But Beware Phillips v Gilman for Postpetition Fees and Costs in a Bankruptcy
When it comes to fees in a bankruptcy using nonbankruptcy statutes CCP 685.040 and 685.080, the Ninth Circuit BAP found that Section 108c doesn’t apply. Why? Because Section 108(c) involves seeking relief in a court other than a bankruptcy court; and that period must not have expired when the petition is filed. Both of these were missing.

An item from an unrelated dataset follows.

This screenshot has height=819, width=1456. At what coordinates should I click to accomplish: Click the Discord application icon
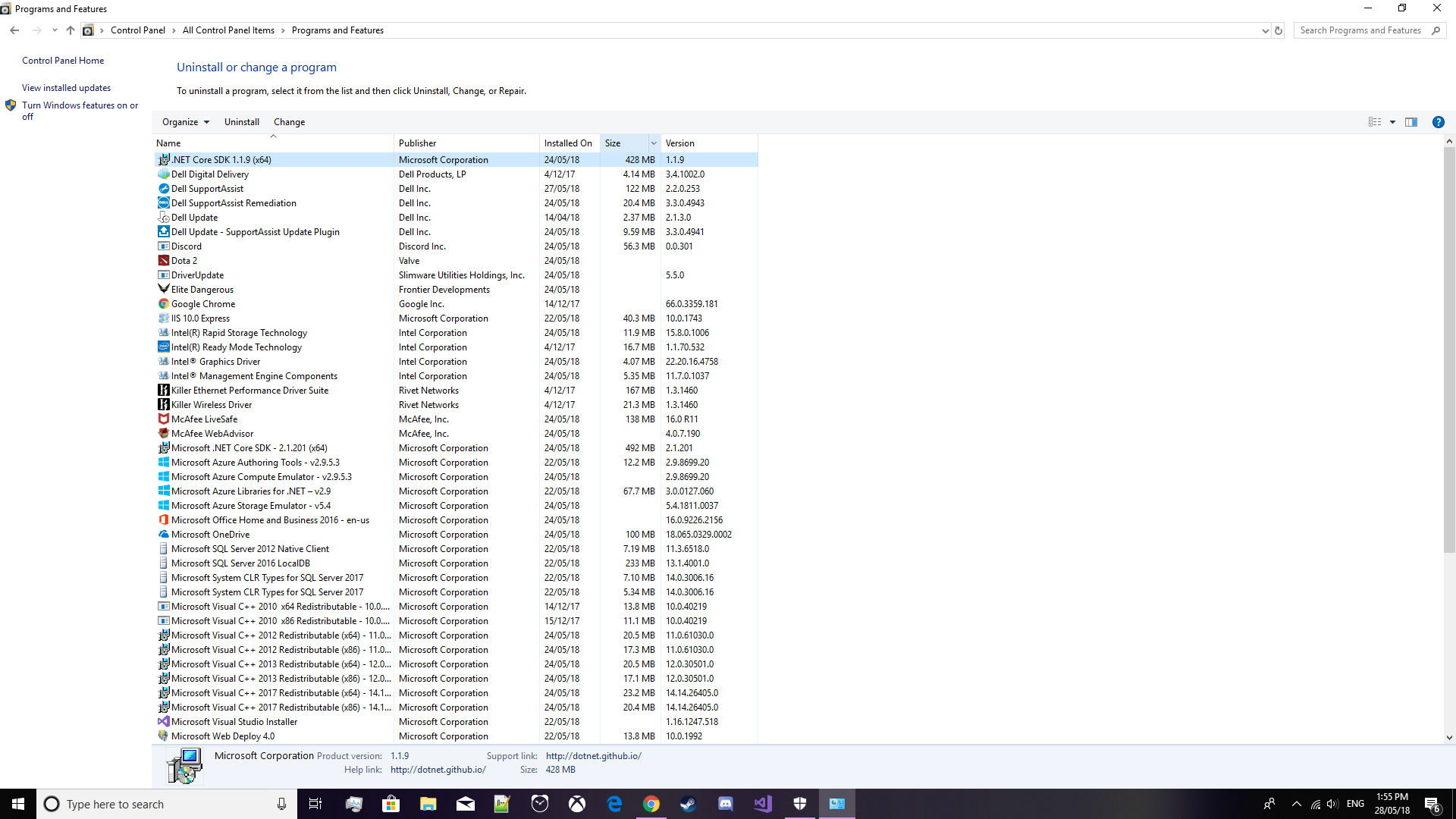tap(163, 245)
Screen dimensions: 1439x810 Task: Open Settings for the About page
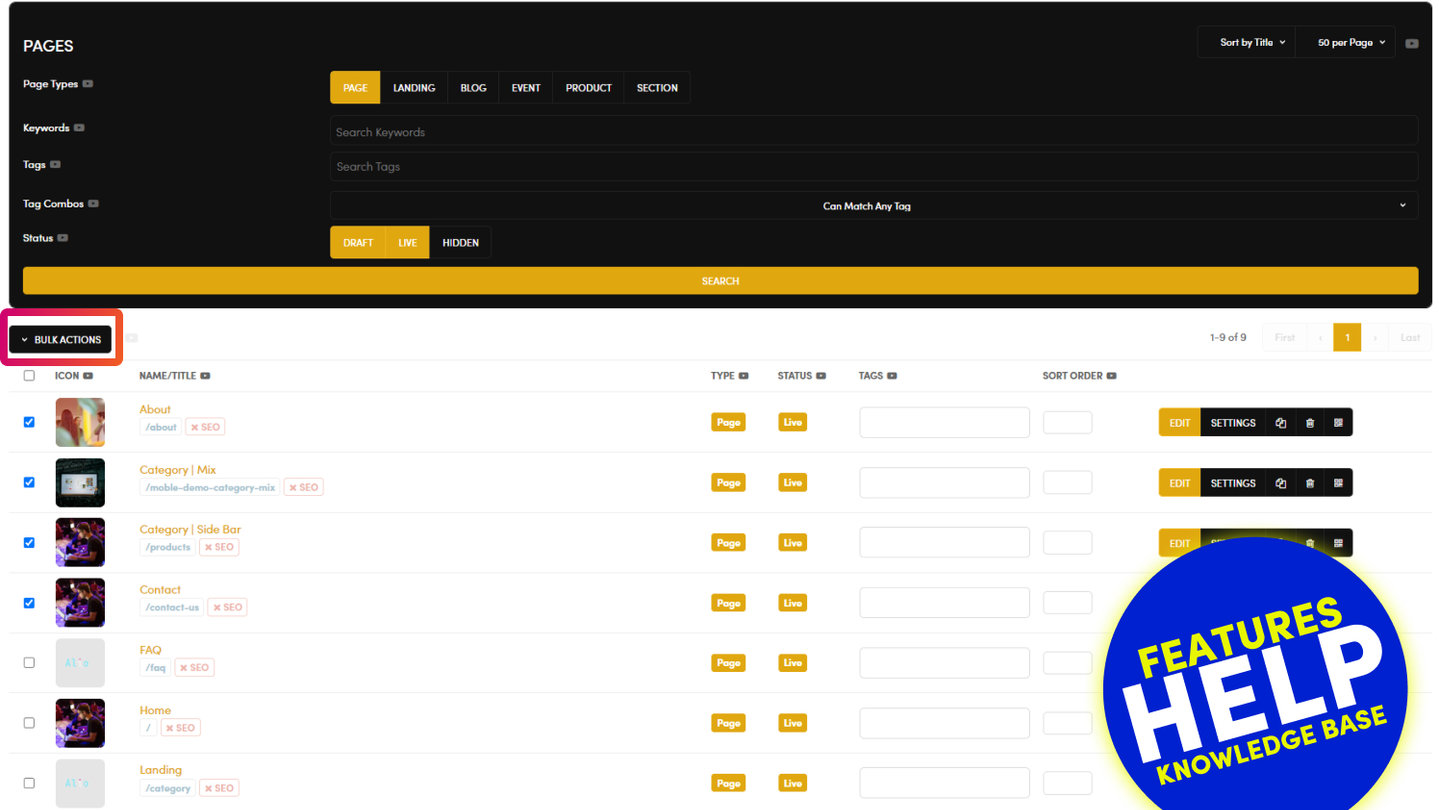point(1232,423)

The BAP of the Ninth Circuit ruled, “By their conduct, Creditors demonstrate that CCP § 685.080 did not require Creditors to act “in a court other than a bankruptcy court“; this fact alone renders § 108(c) inapplicable to their motions.” In re Gilman, 603 BR 437, 445 (9th Cir BAP, 2019). Further, “[b]ecause all of the fees were incurred postpetition, CCP § 685.080’s two-year period did not commence prepetition and, again, § 108(c) does not apply.” Id.
In short, as the Ninth Circuit Court of Appeals stated in an unpublished rejected appeal, “Section 108(c) does not apply here because Creditors filed their fee motions in the Bankruptcy Court for fees incurred after Debtor filed his bankruptcy petition.” Phillips v Gilman, unpublished, (9th Cir, 2020). The lesson? It’s in footnote 9 of the main BAP case: ” the bankruptcy court did not prohibit Creditors from filing CCP § 685.040 motions or memoranda at two-year intervals.”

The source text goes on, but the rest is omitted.